Summary statistics
get_help()
docs
R
comes with several functions (in the included {base}
and {stats}
packages) that are used to calculate summary statistics from numeric arrays. The greatest hits of R summary statistics functions include the following:
Function | What it calculates |
---|---|
mean() |
The arithmetic mean (average) of all values |
median() |
The median of all values |
sd() |
The standard deviation of all values |
sum() |
The sum of all values |
max() |
The maximum value among all values |
min() |
The minimum value among all values |
Note, there is no function to calculate the mode (most commonly appearing value) of a numeric array.

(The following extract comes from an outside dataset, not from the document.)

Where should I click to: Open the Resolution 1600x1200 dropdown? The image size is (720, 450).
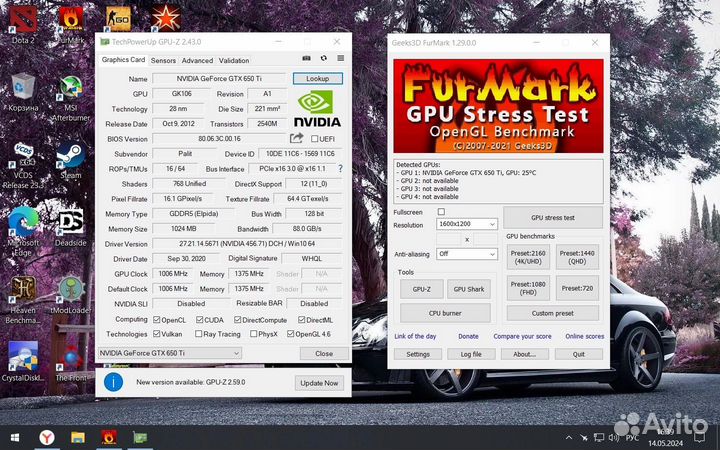coord(467,225)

By default, if the array you want to summarize contains any NA
values, all functions above will return NA
because R
is very conservative when it encounters missing data. To ignore NA
values during calculations, provide the second argument na.rm = TRUE
when using any of the functions.
mean(array to summarize)
mean(array with NAs to summarize, na.rm = TRUE)
Some examples below use the carnivores
dataset. Learn more about this dataset with get_help("carnivores")
.
# Show the carnivores dataset
carnivores
## # A tibble: 9 × 4
## name genus awake brainwt
## <chr> <fct> <dbl> <dbl>
## 1 Arctic fox Vulpes 11.5 0.0445
## 2 Cheetah Acinonyx 11.9 NA
## 3 Dog Canis 13.9 0.07
## 4 Gray seal Haliochoerus 17.8 0.325
## 5 Jaguar Panthera 13.6 0.157
## 6 Lion Panthera 10.5 NA
## 7 Northern fur seal Callorhinus 15.3 NA
## 8 Red fox Vulpes 14.2 0.0504
## 9 Tiger Panthera 8.2 NA
# Summarize an array directly
mean( c(100, 125, 145, 167) )
## [1] 134.25
median( c(100, 125, 145, 167) )
## [1] 135
sd( c(100, 125, 145, 167) )
## [1] 28.55842
sum( c(100, 125, 145, 167) )
## [1] 537
min( c(100, 125, 145, 167) )
## [1] 100
max( c(100, 125, 145, 167) )
## [1] 167
# Calculate various summary statistics from the `awake` column in `carnivores`
# This column does not contain NAs
mean(carnivores$awake)
## [1] 12.98889
median(carnivores$awake)
## [1] 13.6
sd(carnivores$awake)
## [1] 2.821544
sum(carnivores$awake)
## [1] 116.9
min(carnivores$awake)
## [1] 8.2
max(carnivores$awake)
## [1] 17.8
# Calculate various summary statistics from the `brainwt` column in `carnivores`
# This column _does_ contain NAs, so we need to use the argument `na.rm=TRUE`.
mean(carnivores$brainwt, na.rm = TRUE)
## [1] 0.12938
median(carnivores$brainwt, na.rm = TRUE)
## [1] 0.07
sd(carnivores$brainwt, na.rm = TRUE)
## [1] 0.11832
sum(carnivores$brainwt, na.rm = TRUE)
## [1] 0.6469
min(carnivores$brainwt, na.rm = TRUE)
## [1] 0.0445
max(carnivores$brainwt, na.rm = TRUE)
## [1] 0.325
# If you do not use the `na.rm = TRUE` argument when NAs are present, all calculations will be NA
mean(carnivores$brainwt)
## [1] NA
median(carnivores$brainwt)
## [1] NA
sd(carnivores$brainwt)
## [1] NA
sum(carnivores$brainwt)
## [1] NA
min(carnivores$brainwt)
## [1] NA
max(carnivores$brainwt)
## [1] NA